My mother was a part-time mom, and I turned out okay for the most part. 

...but children are so expensive.

It makes me sad to hear parents say that can't have any more children because they can't afford to pay for them. If God has placed a desire in your heart to have more children, I can assure you that He will provide for your family. He does not fail. We are the ones who have blown this parenting thing way out of proportion - especially when it comes to our pocketbooks.

A Couple of Final Thoughts
As I mentioned before, I realize that there will be many who disagree with my perspective on this topic. This post was not intended to confront those who may find themselves feeling differently regarding roles in the home, etc. This post was specifically designed to provide direction for those seeking direction in this specific area.

I am in no way saying that it is wrong for moms to [have hobbies they enjoy] or to bring in income for their families. No money-making allowed is definitely not what I'm saying. There are so many great options out there for full-time moms - options that allow them to save money for their families/supplement what God has provided through their husband without their home and family paying a price. This will most definitely look different for each family, but for me, I love this blogging space. It is a creative outlet that yes, generates additional income for our family. However, I have shared my heart about how important it has been for me to keep this particular hobby in its rightful place. In addition to blogging, I have shared other ideas for making extra cash from home - things that I have always enjoyed doing...on the side...but not at the expense of my home. 

Some families have faced great tragedy and loss and have been forced to make difficult decisions in this area. This post was not designed to address those kinds of extreme situations. The thoughts shared here today are specifically intended to encourage and challenge those who are intentionally working toward seeing their desire to be a full-time mom become a reality. 

The road may not be an easy one, but I promise you it will be worth it!

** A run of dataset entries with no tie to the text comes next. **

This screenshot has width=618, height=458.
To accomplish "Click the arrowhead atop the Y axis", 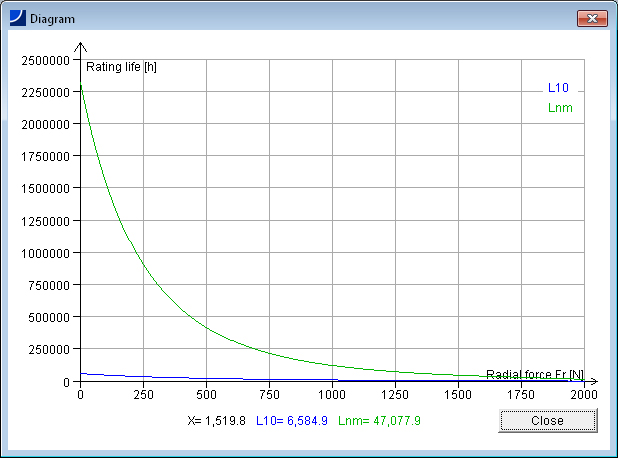I will pyautogui.click(x=81, y=46).
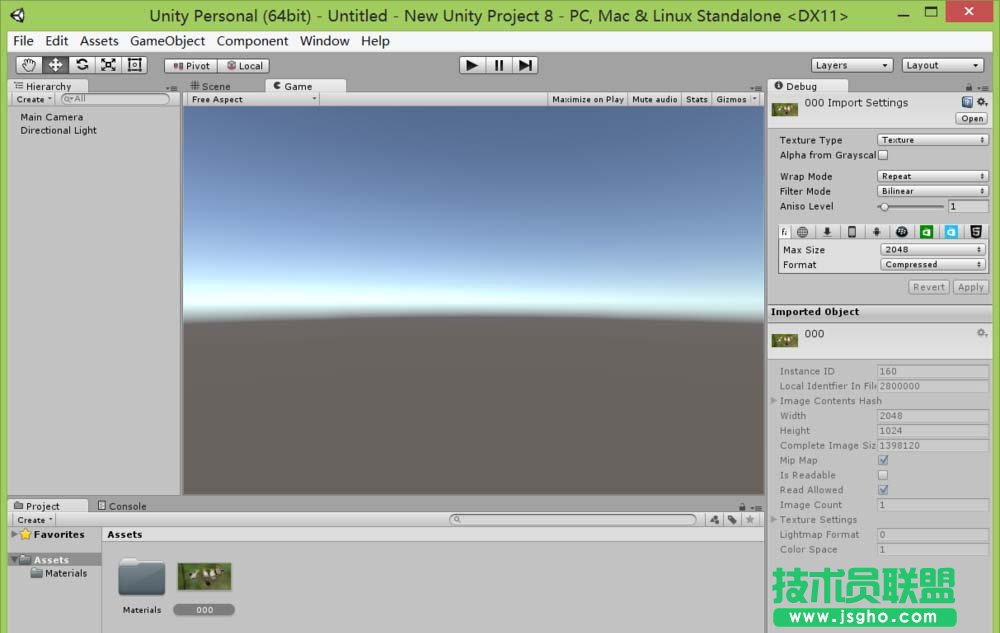Screen dimensions: 1000x633
Task: Enable the Alpha from Grayscale checkbox
Action: tap(883, 155)
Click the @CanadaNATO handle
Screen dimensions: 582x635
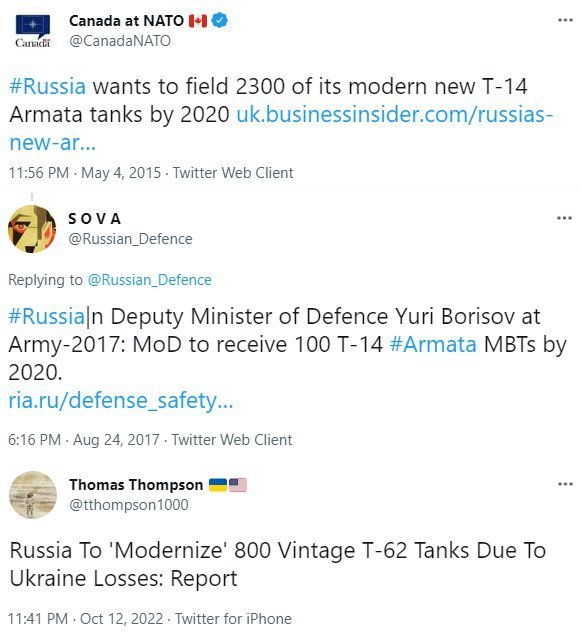pos(120,41)
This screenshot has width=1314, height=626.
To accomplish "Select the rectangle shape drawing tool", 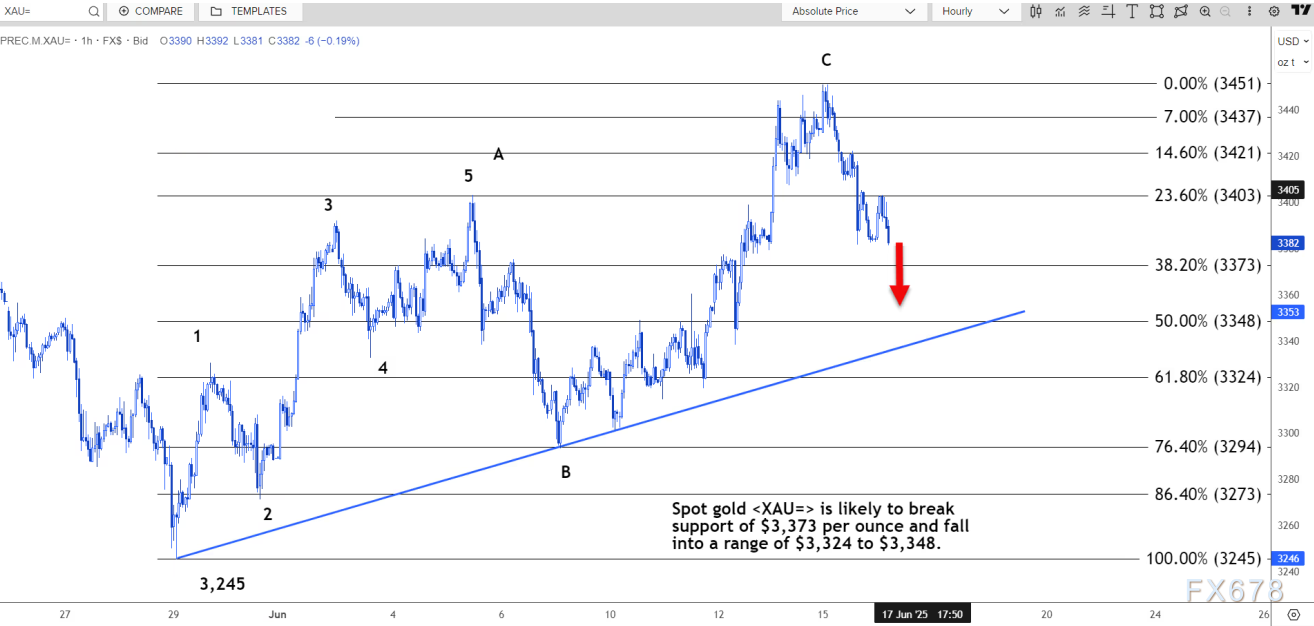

The day-to-day of this approach to life will look very different for each family...It may vary depending on the ages of your children...There will be adjustments as your family unit walks through different seasons of life together. There is no set formula to walking this out, so if you are struggling with a decision related to your life as mom, may I encourage you to take some time to gain God's perspective in your specific life situation? He understands your family's financial needs; He is walking with you in the misunderstandings you may be having with your spouse; He is there in those moments when you are doubting your ability to mother well; and He will honor your desire to seek Him and His very best for your family.